--- SOURCE INFORMATION Enclosed Below ---

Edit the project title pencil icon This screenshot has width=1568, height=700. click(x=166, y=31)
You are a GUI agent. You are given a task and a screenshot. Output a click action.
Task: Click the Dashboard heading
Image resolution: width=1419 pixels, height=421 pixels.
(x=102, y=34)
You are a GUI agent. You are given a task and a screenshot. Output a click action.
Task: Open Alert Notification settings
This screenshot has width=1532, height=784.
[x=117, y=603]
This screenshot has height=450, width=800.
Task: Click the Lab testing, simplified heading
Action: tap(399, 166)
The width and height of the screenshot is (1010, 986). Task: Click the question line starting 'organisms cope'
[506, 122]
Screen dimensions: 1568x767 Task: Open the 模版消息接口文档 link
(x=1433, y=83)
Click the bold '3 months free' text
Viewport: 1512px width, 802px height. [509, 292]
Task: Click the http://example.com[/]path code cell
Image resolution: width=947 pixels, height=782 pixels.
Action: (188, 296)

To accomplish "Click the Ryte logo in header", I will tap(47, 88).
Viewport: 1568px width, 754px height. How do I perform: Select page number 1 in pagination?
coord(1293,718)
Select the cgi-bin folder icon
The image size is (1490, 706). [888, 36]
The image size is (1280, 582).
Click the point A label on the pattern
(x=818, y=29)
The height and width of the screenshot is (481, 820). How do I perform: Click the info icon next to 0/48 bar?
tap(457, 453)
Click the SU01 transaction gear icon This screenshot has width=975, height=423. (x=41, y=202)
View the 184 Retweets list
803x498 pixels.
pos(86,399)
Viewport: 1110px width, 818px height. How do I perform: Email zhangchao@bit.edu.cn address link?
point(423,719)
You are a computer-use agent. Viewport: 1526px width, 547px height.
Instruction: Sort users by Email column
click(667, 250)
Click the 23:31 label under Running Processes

--- End of Enclosed SOURCE INFORMATION ---

WHAT THE TASK ASKS:
Every entry should be printed again exactly as it stands.

WRITTEN RESPONSE:
Edit the project title pencil icon This screenshot has width=1568, height=700. click(x=166, y=31)
You are a GUI agent. You are given a task and a screenshot. Output a click action.
Task: Click the Dashboard heading
Image resolution: width=1419 pixels, height=421 pixels.
(x=102, y=34)
You are a GUI agent. You are given a task and a screenshot. Output a click action.
Task: Open Alert Notification settings
This screenshot has width=1532, height=784.
[x=117, y=603]
This screenshot has height=450, width=800.
Task: Click the Lab testing, simplified heading
Action: tap(399, 166)
The width and height of the screenshot is (1010, 986). Task: Click the question line starting 'organisms cope'
[506, 122]
Screen dimensions: 1568x767 Task: Open the 模版消息接口文档 link
(x=1433, y=83)
Click the bold '3 months free' text
Viewport: 1512px width, 802px height. [509, 292]
Task: Click the http://example.com[/]path code cell
Image resolution: width=947 pixels, height=782 pixels.
Action: (188, 296)

To accomplish "Click the Ryte logo in header", I will tap(47, 88).
Viewport: 1568px width, 754px height. How do I perform: Select page number 1 in pagination?
coord(1293,718)
Select the cgi-bin folder icon
The image size is (1490, 706). [888, 36]
The image size is (1280, 582).
Click the point A label on the pattern
(x=818, y=29)
The height and width of the screenshot is (481, 820). How do I perform: Click the info icon next to 0/48 bar?
tap(457, 453)
Click the SU01 transaction gear icon This screenshot has width=975, height=423. (x=41, y=202)
View the 184 Retweets list
803x498 pixels.
pos(86,399)
Viewport: 1110px width, 818px height. How do I perform: Email zhangchao@bit.edu.cn address link?
point(423,719)
You are a computer-use agent. Viewport: 1526px width, 547px height.
Instruction: Sort users by Email column
click(667, 250)
Click the 23:31 label under Running Processes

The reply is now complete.